Counterfactual Canary Facts¶
A canary is a deliberately false, uniquely-marked fact planted in a tenant's knowledge base. No legitimate answer should ever contain its sentinel token — so a token that surfaces in a model's output, or a canary chunk that turns up in the retrieved evidence, is direct evidence of leakage, injection, or KB poisoning. Canaries are honeytokens for a RAG system.
Two signals¶
- leakage — a canary's sentinel token appears in the model's answer. No grounded answer should reproduce it; its presence means exfiltration, injection, or a poisoned chunk being regurgitated.
- citation — a canary chunk appears in the evidence the answer was grounded
in (recognised by its
kb_canarymetadata). Retrieval surfaced a honeytoken it never should have — pairs naturally with the evidence firewall, which produces the screened chunk set.
Each detection yields a CanarySignal, increments
canary_signals_total{signal}, and fires an optional alert callback.
Through the guard¶
from director_ai.guard import ProductionGuard
guard = ProductionGuard.from_profile("finance")

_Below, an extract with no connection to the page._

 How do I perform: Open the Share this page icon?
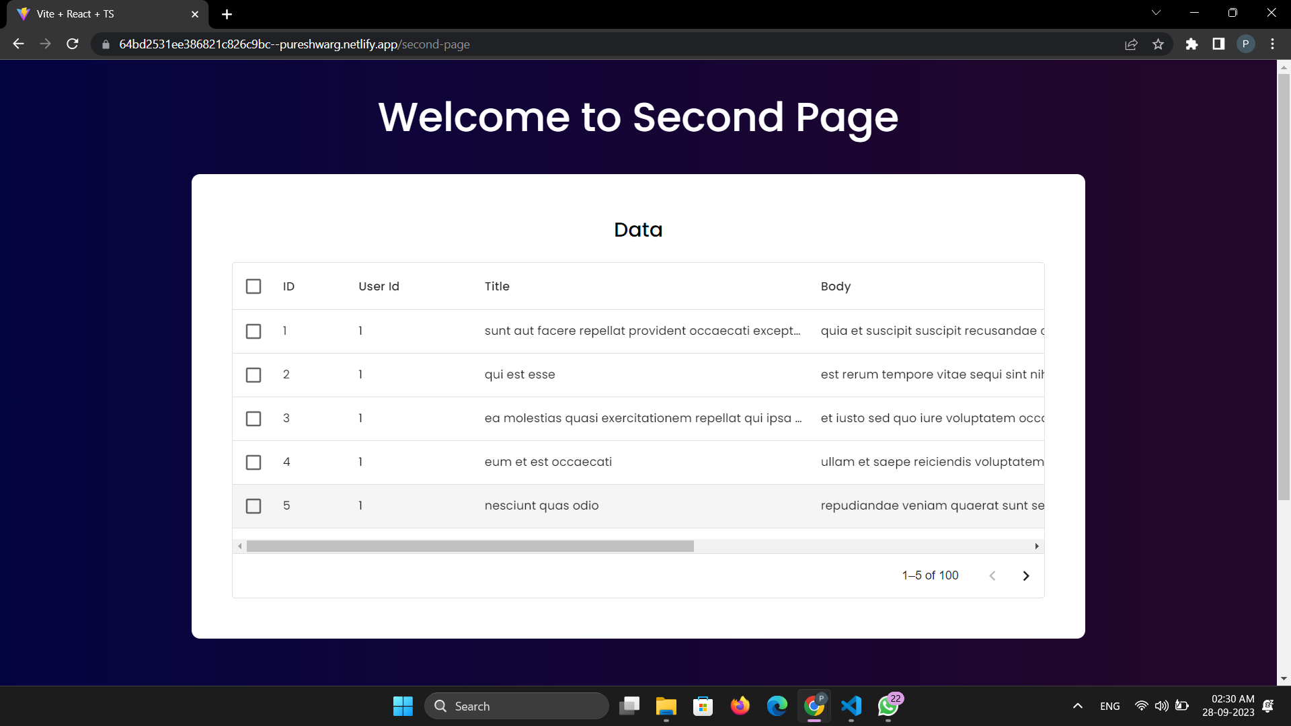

# Plant a tenant-scoped canary (added to the KB; token never appears legitimately)
fact = guard.plant_canary("acme")
# Later, scan a model answer (and optionally the retrieved evidence)
signals = guard.scan_canaries(model_answer, "acme", evidence=retrieved_chunks)
for signal in signals:
alert(signal.signal, signal.canary_id) # "leakage" or "citation"
Canaries are strictly tenant-scoped: a scan for one tenant never matches another tenant's tokens, so a leak is attributable to the tenant whose data escaped.
Direct use¶
from director_ai.core.canary import CanaryRegistry, CanaryDetector
registry = CanaryRegistry()
fact = registry.mint("acme") # mint a canary for a tenant
# Plant fact.text in the vector store with fact.metadata() so citation
# detection can recognise the chunk.
detector = CanaryDetector(registry, alert=page_on_call)
detector.scan_answer(answer, "acme") # leakage signals
detector.scan_evidence(chunks, "acme") # citation signals
The token factory and clock are injectable on CanaryRegistry for deterministic
tests; in production the token is a cryptographically random sentinel.